======== The records

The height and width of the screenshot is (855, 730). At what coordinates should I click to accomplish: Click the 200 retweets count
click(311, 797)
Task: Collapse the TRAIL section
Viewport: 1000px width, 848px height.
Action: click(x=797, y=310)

================
======== The records

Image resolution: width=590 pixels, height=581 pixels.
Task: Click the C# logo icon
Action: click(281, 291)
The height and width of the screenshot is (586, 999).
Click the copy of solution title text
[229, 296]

================
======== The records

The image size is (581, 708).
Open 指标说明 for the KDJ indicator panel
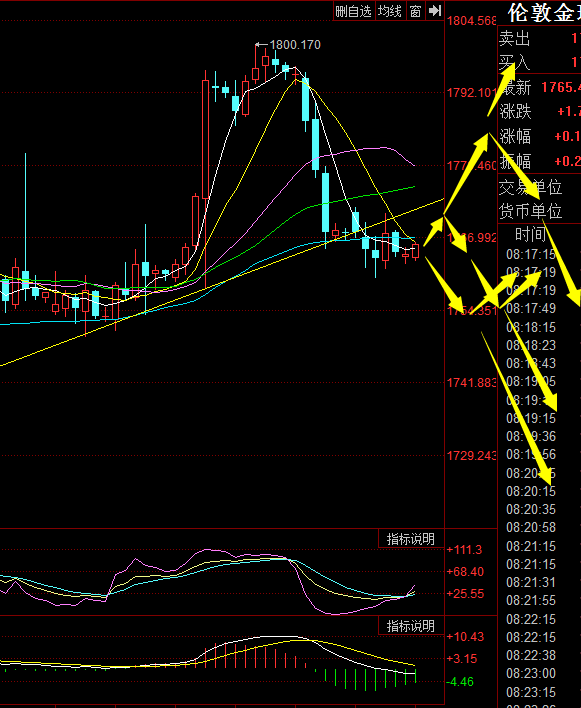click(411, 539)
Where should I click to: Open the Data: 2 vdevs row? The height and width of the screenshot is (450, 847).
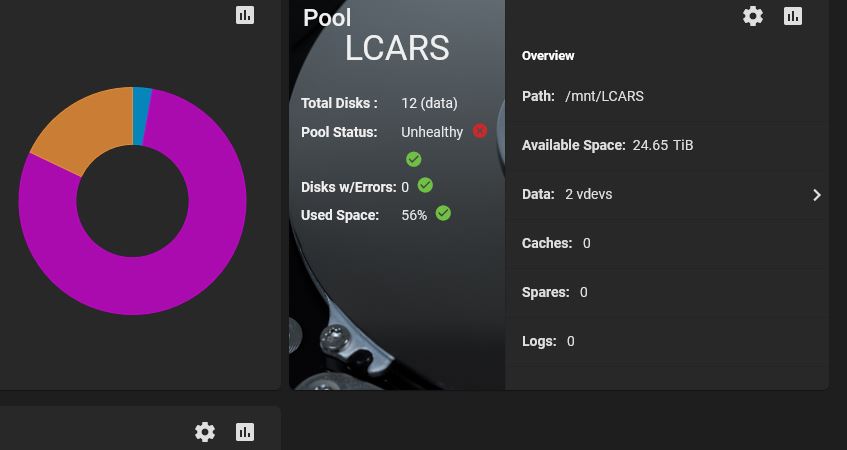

================

## To do
Taking the entries above, copy word for word the lines from the one with "Open 指标说明 for the KDJ indicator panel" up to and including the one with "Where should I", without any picture.

## Response for this exercise
Open 指标说明 for the KDJ indicator panel
click(411, 539)
Where should I click to: Open the Data: 2 vdevs row? The height and width of the screenshot is (450, 847).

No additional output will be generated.